Morgan took to social media, specifically X (formerly Twitter), to express his opinion on the matter. He emphasized that there is no glaringly apparent error in the case that would support an appeal, except for one point that favors Ripple.

In particular, he pointed out that the sales of XRP, Ripple’s cryptocurrency, do not meet at least two key criteria of the Howey test, a legal standard used to determine whether an asset qualifies as a security.

Morgan generously assigned a mere 3% likelihood of success for the SEC’s appeal against Ripple.

Morgan’s assessment came in response to data shared by prominent attorney Jeremy Hogan, who presented statistics on the success rates of appeals in various types of lawsuits.

According to this data, the SEC faces a meager 14.2% chance of prevailing in its appeal against Ripple.

READ MORE: Ripple Scores Legal Victory, But LBRY’s Closure Raises Questions About SEC’s Approach

This lawsuit between the SEC and Ripple has spanned three years, with a recent ruling by a judge declaring that the sale of XRP on cryptocurrency exchanges does not violate securities laws.

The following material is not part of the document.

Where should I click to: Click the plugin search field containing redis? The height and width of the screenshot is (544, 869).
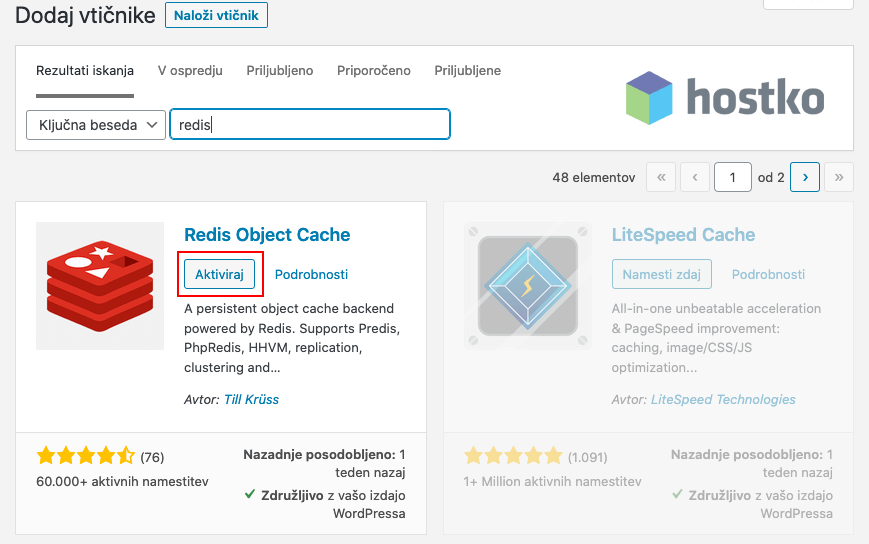[x=310, y=125]
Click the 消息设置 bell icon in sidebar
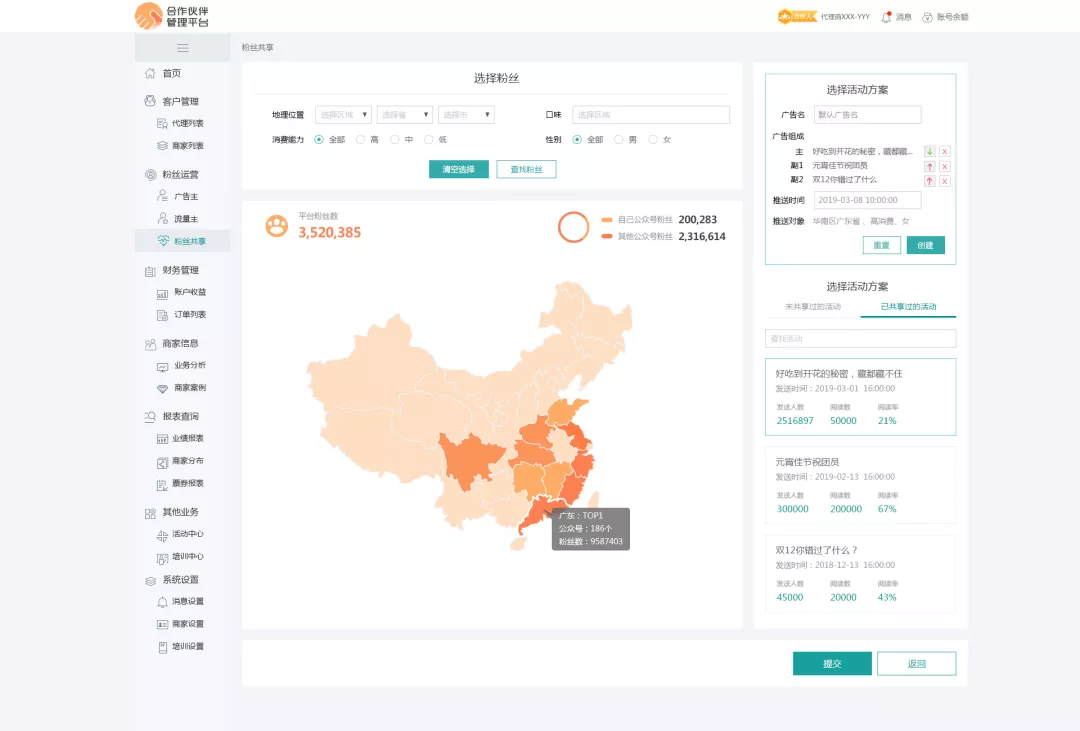This screenshot has height=731, width=1080. 162,602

This ruling was a significant victory for Ripple, which had suffered substantial setbacks as major crypto exchanges delisted XRP during the lawsuit.

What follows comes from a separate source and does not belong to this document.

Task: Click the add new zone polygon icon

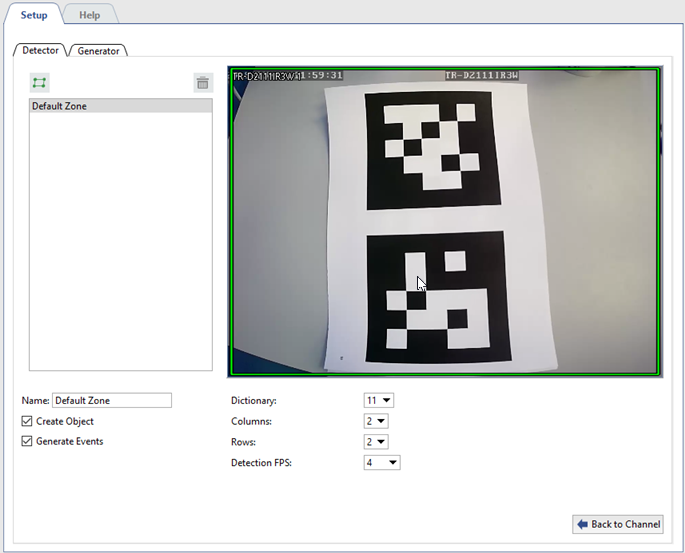Action: coord(39,83)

The SEC attempted to appeal this judgment but was unsuccessful, with Judge Analisa Torres ruling that the regulator had failed to demonstrate controlling questions of law or substantial grounds for differences of opinion.

In a surprising turn of events, the SEC decided to dismiss all charges against Ripple CEO Brad Garlinghouse and executive chair Chris Larsen.

Ripple’s chief legal officer, Stuart Alderoty, characterized this move by the SEC as a “surrender,” while Ripple itself referred to it as a “stunning capitulation.”

Morgan also highlighted that the SEC has now dismissed the remainder of the case, meaning there will be no trial in the coming year.

He predicted that a final judgment would likely be issued sometime next year, bringing an end to this protracted legal battle between Ripple and the SEC.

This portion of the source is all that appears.